▶ [Records supplied]:

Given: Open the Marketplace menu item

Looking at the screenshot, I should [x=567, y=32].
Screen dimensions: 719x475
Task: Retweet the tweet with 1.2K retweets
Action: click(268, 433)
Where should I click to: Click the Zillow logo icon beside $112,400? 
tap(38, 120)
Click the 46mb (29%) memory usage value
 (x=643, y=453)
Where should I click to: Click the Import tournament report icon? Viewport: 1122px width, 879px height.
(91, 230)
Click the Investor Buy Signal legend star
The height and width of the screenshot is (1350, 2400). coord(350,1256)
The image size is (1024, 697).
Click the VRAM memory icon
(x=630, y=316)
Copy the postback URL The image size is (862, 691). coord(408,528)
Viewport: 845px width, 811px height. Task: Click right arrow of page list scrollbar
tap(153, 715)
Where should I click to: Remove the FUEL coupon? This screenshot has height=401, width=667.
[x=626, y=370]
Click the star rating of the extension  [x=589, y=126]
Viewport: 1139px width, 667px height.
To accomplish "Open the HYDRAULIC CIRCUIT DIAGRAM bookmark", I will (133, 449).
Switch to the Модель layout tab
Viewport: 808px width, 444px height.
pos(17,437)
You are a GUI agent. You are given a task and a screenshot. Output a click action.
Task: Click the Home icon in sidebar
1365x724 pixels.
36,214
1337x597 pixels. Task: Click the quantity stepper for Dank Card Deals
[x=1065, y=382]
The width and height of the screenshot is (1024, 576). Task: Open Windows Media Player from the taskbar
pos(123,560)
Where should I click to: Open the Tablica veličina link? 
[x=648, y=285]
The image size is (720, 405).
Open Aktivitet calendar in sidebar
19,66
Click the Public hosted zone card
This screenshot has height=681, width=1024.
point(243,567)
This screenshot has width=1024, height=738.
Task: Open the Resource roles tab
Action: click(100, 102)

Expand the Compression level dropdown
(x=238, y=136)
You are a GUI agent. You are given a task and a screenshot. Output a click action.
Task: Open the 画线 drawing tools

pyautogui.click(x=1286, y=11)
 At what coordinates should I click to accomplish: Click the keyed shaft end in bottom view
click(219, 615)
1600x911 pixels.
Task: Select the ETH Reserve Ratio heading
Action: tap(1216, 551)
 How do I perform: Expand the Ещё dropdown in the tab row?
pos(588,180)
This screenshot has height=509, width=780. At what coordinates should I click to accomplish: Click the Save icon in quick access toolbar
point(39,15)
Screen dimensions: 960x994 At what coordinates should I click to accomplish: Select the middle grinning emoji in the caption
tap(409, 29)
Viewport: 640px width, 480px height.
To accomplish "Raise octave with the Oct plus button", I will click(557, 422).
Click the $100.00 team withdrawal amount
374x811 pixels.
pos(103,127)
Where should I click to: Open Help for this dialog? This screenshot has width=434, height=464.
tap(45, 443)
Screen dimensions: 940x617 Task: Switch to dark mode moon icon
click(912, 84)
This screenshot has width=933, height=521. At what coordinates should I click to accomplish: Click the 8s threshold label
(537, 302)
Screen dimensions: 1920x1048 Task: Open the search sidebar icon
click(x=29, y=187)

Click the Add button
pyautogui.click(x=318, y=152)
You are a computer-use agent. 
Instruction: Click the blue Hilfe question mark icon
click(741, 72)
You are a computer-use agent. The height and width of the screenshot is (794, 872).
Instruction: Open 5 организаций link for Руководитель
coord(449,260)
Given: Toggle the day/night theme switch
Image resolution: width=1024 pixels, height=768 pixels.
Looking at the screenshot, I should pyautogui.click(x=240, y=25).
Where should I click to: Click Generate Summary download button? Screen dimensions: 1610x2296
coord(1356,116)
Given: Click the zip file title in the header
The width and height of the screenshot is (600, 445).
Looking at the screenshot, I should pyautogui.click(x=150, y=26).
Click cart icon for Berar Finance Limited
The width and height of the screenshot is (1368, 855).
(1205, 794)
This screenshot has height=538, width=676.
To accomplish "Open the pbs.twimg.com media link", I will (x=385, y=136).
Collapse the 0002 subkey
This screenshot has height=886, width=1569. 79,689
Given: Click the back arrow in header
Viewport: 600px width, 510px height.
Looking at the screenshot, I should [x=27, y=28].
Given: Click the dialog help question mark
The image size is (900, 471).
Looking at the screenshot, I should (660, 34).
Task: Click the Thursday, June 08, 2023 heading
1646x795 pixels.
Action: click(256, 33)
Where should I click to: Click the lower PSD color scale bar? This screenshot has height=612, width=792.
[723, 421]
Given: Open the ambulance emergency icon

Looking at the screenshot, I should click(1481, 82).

▶ [Assignment]: Print, without alteration, only the lines above between the one holding "Click cart icon for Berar Finance Limited" and the one holding "Given: Click the dialog help question mark", inclusive.

▶ [Solution]:
Click cart icon for Berar Finance Limited
The width and height of the screenshot is (1368, 855).
(1205, 794)
This screenshot has height=538, width=676.
To accomplish "Open the pbs.twimg.com media link", I will (x=385, y=136).
Collapse the 0002 subkey
This screenshot has height=886, width=1569. 79,689
Given: Click the back arrow in header
Viewport: 600px width, 510px height.
Looking at the screenshot, I should [x=27, y=28].
Given: Click the dialog help question mark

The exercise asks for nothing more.